Analysis of the Part Forming Process in Gas-Assisted Injection Molding and the Development of Design Guidelines for Plate-Like Parts

Gas-assisted injection molding (GIM) is one of the special injection molding processes and consists of an introduction of gas into a cavity that was previously only partially filled with melt. The gas displaces the melt towards the auxiliaries of the cavity while coring out the thicker sections. That way partially hollow molding can be manufactured. Several different aspects of the GIM process are being investigated and discussed in order to increase the process understanding. First an extensive investigation of the GIM part forming process and the penetration of the gas into thin areas, called fingering effect is being conducted. Furthermore an experimental GIM study using glass-fiber-reinforced thermoplastics is being carried out to examine the fiber orientation mechanism in a simple tubular geometry. Gas introduced directly into the mold cavity via a gas nozzle offers some advantages over the injection of gas through the machine nozzle. An analysis of the influence of different gas nozzle designs on the part forming process is being conducted. A detailed evaluation of a CAE software package for the simulation of the gas-assist process clearly states that state-of-the-art CAE simulation is a very valuable tool for the design of GIM parts allowing to predict fairly accurate the part forming process and the final gas bubble distribution.

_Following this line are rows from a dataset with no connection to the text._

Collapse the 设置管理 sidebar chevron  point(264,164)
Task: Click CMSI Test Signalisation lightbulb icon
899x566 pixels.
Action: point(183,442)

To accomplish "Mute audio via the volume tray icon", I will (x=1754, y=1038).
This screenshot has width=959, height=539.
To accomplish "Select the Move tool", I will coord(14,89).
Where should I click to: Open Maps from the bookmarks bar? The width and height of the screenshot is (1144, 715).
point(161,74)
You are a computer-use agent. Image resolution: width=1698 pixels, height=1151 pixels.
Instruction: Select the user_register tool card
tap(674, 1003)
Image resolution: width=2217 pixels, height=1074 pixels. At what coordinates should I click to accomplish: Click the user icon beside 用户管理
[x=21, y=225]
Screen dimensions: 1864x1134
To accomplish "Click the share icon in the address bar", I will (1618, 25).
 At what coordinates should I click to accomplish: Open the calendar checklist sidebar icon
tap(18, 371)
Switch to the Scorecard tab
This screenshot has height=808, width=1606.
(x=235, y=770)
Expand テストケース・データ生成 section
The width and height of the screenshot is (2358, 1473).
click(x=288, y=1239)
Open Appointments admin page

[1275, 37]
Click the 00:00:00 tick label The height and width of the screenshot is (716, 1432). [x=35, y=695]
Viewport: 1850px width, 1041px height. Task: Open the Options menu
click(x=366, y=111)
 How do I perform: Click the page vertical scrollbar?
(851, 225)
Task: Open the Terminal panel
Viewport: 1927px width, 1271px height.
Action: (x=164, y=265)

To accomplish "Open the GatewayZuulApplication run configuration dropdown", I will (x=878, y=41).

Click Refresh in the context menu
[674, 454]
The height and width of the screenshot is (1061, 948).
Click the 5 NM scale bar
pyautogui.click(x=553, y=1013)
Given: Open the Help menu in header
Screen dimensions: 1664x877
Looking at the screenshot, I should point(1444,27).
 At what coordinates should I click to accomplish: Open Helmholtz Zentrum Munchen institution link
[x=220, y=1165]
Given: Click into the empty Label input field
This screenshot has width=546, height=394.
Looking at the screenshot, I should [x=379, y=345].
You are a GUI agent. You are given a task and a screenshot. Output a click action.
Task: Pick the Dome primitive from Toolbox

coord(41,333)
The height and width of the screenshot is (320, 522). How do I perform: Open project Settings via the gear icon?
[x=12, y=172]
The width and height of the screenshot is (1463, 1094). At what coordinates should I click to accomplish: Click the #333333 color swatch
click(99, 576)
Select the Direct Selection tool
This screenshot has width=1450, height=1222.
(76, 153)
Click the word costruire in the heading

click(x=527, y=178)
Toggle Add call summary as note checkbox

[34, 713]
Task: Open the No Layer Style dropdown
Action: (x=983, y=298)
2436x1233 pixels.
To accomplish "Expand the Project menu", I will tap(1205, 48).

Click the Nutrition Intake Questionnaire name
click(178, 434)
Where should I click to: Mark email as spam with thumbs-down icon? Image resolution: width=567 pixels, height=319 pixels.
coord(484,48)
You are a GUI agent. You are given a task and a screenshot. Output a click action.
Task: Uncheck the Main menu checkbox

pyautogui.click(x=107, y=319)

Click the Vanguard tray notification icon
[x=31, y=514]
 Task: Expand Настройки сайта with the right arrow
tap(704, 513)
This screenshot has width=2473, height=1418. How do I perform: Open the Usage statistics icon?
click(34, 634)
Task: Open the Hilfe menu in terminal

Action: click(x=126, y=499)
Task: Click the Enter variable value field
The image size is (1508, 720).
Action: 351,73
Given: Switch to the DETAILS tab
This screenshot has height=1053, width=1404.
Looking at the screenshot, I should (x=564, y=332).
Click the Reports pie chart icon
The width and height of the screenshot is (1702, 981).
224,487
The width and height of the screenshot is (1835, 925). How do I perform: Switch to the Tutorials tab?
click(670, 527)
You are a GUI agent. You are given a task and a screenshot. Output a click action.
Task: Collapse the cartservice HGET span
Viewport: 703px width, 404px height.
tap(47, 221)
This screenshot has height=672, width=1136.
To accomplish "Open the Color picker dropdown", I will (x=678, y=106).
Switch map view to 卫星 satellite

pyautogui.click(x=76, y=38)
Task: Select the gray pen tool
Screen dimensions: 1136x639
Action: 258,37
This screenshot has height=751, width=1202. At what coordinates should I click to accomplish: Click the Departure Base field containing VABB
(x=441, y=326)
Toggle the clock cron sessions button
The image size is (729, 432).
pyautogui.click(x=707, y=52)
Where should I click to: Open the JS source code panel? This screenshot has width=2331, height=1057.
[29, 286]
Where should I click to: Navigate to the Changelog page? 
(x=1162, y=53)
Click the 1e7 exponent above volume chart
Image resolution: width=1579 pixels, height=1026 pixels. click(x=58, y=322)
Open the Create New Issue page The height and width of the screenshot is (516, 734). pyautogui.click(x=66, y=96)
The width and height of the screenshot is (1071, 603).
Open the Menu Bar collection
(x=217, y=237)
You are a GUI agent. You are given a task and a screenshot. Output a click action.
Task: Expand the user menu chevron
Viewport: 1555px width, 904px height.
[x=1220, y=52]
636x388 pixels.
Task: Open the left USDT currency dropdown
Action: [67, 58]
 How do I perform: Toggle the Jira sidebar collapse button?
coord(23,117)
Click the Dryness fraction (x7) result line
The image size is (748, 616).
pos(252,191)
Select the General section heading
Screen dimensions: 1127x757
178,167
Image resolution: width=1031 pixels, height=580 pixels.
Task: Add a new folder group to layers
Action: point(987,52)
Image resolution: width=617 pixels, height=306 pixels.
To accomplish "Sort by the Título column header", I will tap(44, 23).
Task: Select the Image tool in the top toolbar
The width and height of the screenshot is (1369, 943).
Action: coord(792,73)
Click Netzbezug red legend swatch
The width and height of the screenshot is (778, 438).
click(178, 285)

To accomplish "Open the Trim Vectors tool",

The main objective of this thesis is focued on the development of design guidelines for plate-like GIM parts by separately investigating different gas channel distributions as well as gas channel cross sections. A topic that received so far little attention is the quality assurance for GIM. The gas bubble distribution inside the part is not only very sensitive to any process changes but also difficult to locate if non-transparent materials are being molded. A useful contribution is made towards an implementation of quality control for the GIM process. It is shown that a statistical design of experiments and an additional evaluation is able to significantly reduce the standard deviation of the part quality.